The Indonesian archipelago will continue to have wet rainy season during 2025 as the impact of La Niña continues. The country can expect high intensity rainfall to occur until April and thereby increasing the risk of catastrophic events causing much disaster in the country.
After enduring a prolonged dry season due to El Niño, a large part of Indonesia endured hydrometeorological disasters such as floods and landslides for most of last year, a trend likely to continue in the next few months, the country’s disaster agency has warned.
Throughout 2024, the National Disaster Mitigation Agency (BNPB) recorded a total of 2,107 incidents of disasters that claimed at least 547 lives, displacing over 6.3mn others and destroying around 60,000 homes across the country, said the Post.
The figure was less than half of the 5,400 incidents in 2023. But the decline was due to a new method used by the BNPB to classify an event as a disaster, which should now either result in at least one casualty, impact 50 people or damage five buildings, among other criteria.
More than half of the 2024 disasters, around 1,088 incidents, were floods. Extreme weather events trailed as the second-most common occurrence at 455 incidents.
While El Niño was the main regional factor that drove a high number of forest and land fires in 2023, it was La Niña’s turn last year, which brought wetter and colder winds to the archipelago, said BNPB spokesperson Abdul Muhari.
“This caused rainfall to be higher than average, making floods and other extreme weather events the most frequent disasters last year,” Mr Muhari said in a press briefing on Tuesday.
The report added that the Indonesian archipelago will continue to have wet rainy season during 2025 as the impact of La Niña continues. The country can expect high intensity rainfall to occur until April and thereby increasing the risk of catastrophic events causing much disaster in the country.
Hazards from hydrometeorological disasters were still expected to threaten the country in the coming months, Abdul said. The prediction was in line with a forecast from the Meteorology, Climatology and Geophysics Agency (BMKG) warning that extreme weather events could persist until April.
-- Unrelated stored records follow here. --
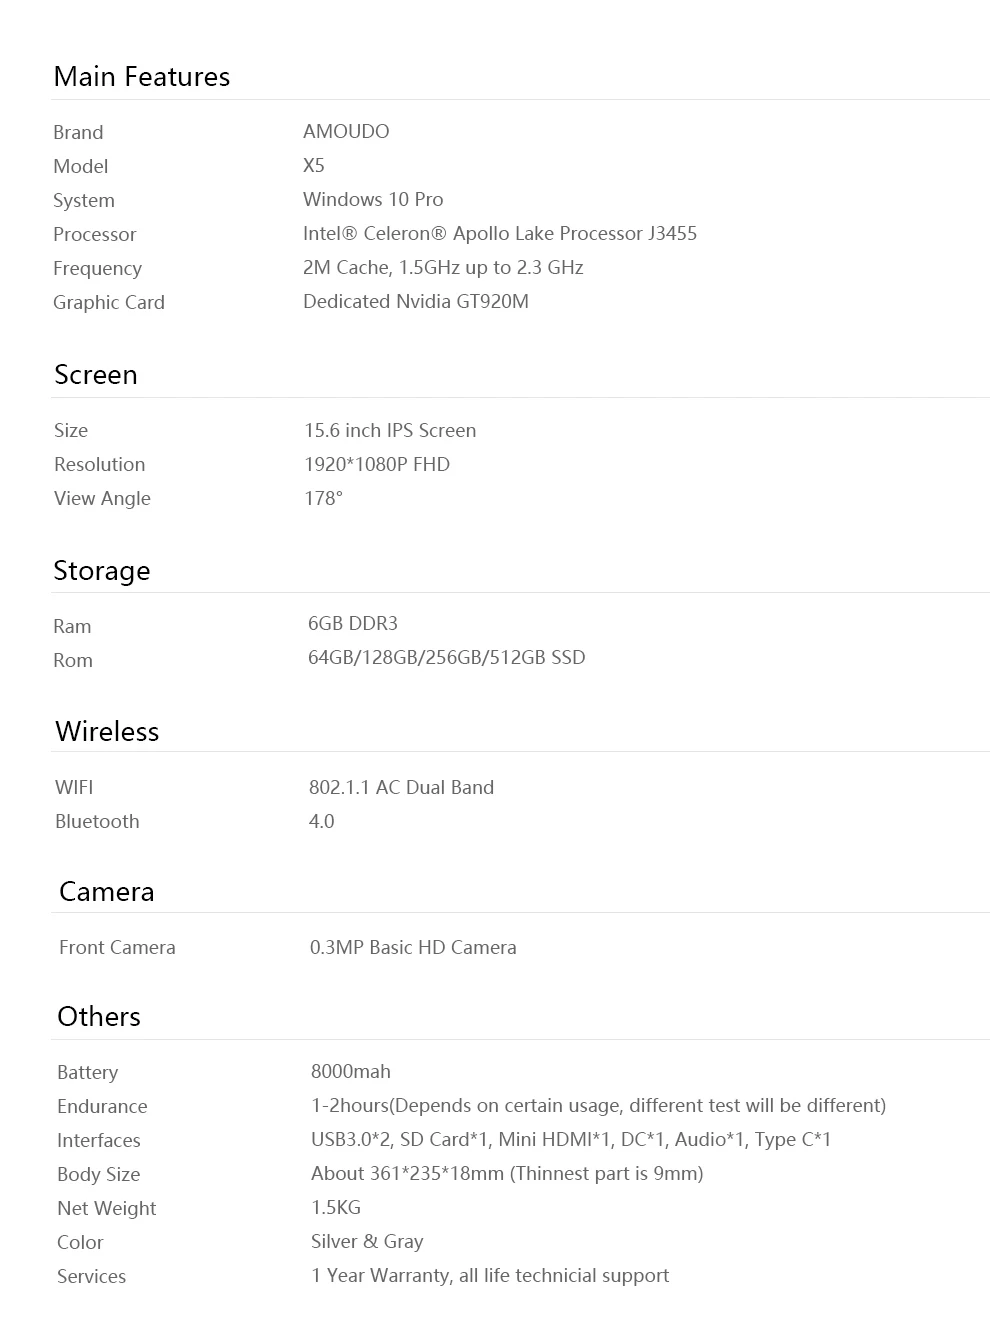This screenshot has height=1341, width=990.
Task: Click the Screen section heading
Action: click(x=96, y=375)
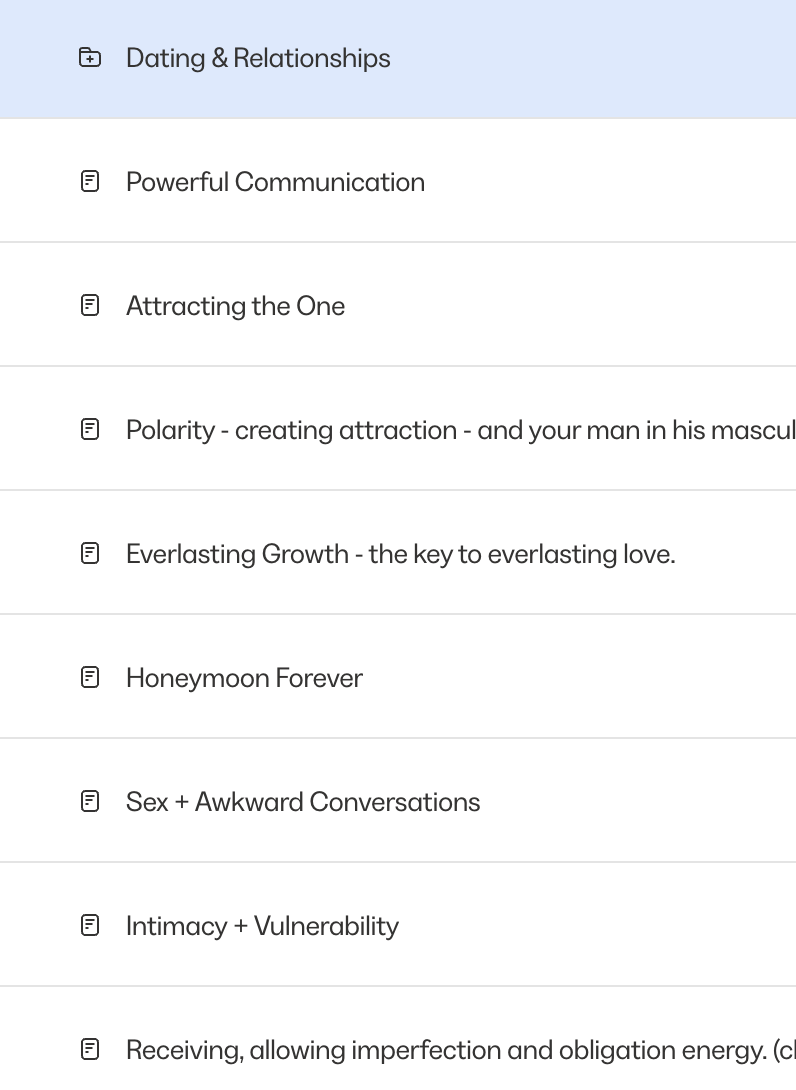Click the page icon beside Receiving, allowing imperfection
The height and width of the screenshot is (1090, 796).
90,1049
“The intensity of rainfall will continue to increase until February. The BNPB is focusing on end-to-end integrated anticipatory measures,” the spokesperson said.
Among other efforts, the disaster agency is launching cloud-seeding operations to induce rain before it arrives over heavily populated areas. The BNPB also plans to install new early warning equipment to detect the buildup of volcanic materials to anticipate lahar flows.
The agency also aims to improve disaster preparedness at the grassroots level by disbursing funds, manpower and equipment for regional administrations and encouraging the establishment of community patrols to routinely check for signs of imminent disaster.